(Beginning of Available data)
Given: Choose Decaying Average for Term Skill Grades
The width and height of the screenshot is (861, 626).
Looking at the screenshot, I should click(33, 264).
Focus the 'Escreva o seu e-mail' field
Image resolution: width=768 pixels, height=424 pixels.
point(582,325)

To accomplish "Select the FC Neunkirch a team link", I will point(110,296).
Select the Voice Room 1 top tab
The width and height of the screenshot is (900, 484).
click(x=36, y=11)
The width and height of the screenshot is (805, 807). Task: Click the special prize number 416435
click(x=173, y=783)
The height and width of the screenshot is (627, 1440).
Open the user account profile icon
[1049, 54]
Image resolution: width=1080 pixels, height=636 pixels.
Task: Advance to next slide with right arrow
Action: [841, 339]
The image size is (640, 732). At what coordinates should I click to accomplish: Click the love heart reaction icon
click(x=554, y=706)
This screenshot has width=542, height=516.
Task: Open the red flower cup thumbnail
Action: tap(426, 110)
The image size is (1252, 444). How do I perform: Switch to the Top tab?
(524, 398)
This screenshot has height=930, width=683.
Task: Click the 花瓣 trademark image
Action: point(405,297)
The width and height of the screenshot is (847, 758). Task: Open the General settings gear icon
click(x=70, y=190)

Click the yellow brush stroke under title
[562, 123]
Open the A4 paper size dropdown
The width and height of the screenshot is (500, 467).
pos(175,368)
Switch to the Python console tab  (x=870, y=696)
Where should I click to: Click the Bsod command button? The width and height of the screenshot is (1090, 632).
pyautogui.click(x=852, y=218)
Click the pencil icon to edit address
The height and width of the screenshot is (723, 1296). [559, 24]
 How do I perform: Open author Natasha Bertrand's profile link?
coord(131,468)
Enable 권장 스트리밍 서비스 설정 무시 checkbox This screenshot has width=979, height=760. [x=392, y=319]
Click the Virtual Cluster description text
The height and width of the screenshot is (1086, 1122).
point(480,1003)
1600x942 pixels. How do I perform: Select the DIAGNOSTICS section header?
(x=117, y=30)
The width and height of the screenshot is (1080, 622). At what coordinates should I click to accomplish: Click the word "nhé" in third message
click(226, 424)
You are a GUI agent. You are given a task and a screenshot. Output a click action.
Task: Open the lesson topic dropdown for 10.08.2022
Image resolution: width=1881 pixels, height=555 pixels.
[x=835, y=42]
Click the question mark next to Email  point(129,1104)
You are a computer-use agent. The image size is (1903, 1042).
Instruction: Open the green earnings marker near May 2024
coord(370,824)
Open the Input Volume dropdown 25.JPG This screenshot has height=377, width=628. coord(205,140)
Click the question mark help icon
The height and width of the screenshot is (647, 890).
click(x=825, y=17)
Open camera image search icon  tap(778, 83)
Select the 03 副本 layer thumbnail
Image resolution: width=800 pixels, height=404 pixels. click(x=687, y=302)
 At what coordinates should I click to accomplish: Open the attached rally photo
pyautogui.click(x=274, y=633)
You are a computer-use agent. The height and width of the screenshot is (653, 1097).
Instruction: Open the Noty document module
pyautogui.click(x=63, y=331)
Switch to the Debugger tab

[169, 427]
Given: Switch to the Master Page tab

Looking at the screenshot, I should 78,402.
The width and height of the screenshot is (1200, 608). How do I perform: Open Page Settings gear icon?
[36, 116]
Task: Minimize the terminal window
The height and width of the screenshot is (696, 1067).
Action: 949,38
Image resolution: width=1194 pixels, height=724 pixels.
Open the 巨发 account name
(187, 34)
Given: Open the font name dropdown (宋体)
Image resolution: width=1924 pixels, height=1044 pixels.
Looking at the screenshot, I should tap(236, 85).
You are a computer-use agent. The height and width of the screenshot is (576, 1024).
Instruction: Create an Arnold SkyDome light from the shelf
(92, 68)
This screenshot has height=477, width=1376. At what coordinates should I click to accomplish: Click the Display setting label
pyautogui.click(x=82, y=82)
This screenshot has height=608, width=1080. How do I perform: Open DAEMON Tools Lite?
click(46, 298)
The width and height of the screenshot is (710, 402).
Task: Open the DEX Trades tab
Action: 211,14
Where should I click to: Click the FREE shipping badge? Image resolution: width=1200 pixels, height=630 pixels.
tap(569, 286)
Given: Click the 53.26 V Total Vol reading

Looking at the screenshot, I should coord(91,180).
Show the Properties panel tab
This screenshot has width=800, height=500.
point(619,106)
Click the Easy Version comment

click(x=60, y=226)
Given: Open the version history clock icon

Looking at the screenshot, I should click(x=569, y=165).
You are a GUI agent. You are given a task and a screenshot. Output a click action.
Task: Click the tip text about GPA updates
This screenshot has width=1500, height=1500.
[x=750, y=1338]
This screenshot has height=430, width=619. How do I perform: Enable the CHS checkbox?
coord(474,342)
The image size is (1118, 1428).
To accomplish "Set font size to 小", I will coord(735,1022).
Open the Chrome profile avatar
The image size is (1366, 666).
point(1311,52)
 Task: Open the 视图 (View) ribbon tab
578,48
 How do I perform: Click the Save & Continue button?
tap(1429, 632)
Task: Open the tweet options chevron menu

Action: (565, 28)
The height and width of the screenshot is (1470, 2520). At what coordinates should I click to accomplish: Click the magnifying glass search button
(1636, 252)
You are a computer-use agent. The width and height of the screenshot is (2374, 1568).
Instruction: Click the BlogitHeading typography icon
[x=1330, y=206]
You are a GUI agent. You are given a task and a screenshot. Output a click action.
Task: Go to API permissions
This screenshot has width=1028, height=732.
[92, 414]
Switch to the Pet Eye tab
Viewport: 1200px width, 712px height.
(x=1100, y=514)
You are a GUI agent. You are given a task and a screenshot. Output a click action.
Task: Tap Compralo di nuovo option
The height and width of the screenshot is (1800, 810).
(End of Available data)
**Instructions to follow**
Reproduce verbatim only the segment of the listing bounded by the line containing "Task: Open the lesson" and the line containing "is (653, 1097).", with both boundary lines included.

**The answer**
Task: Open the lesson topic dropdown for 10.08.2022
Image resolution: width=1881 pixels, height=555 pixels.
[x=835, y=42]
Click the question mark next to Email  point(129,1104)
You are a computer-use agent. The image size is (1903, 1042).
Instruction: Open the green earnings marker near May 2024
coord(370,824)
Open the Input Volume dropdown 25.JPG This screenshot has height=377, width=628. coord(205,140)
Click the question mark help icon
The height and width of the screenshot is (647, 890).
click(x=825, y=17)
Open camera image search icon  tap(778, 83)
Select the 03 副本 layer thumbnail
Image resolution: width=800 pixels, height=404 pixels. click(x=687, y=302)
 At what coordinates should I click to accomplish: Open the attached rally photo
pyautogui.click(x=274, y=633)
You are a computer-use agent. The height and width of the screenshot is (653, 1097).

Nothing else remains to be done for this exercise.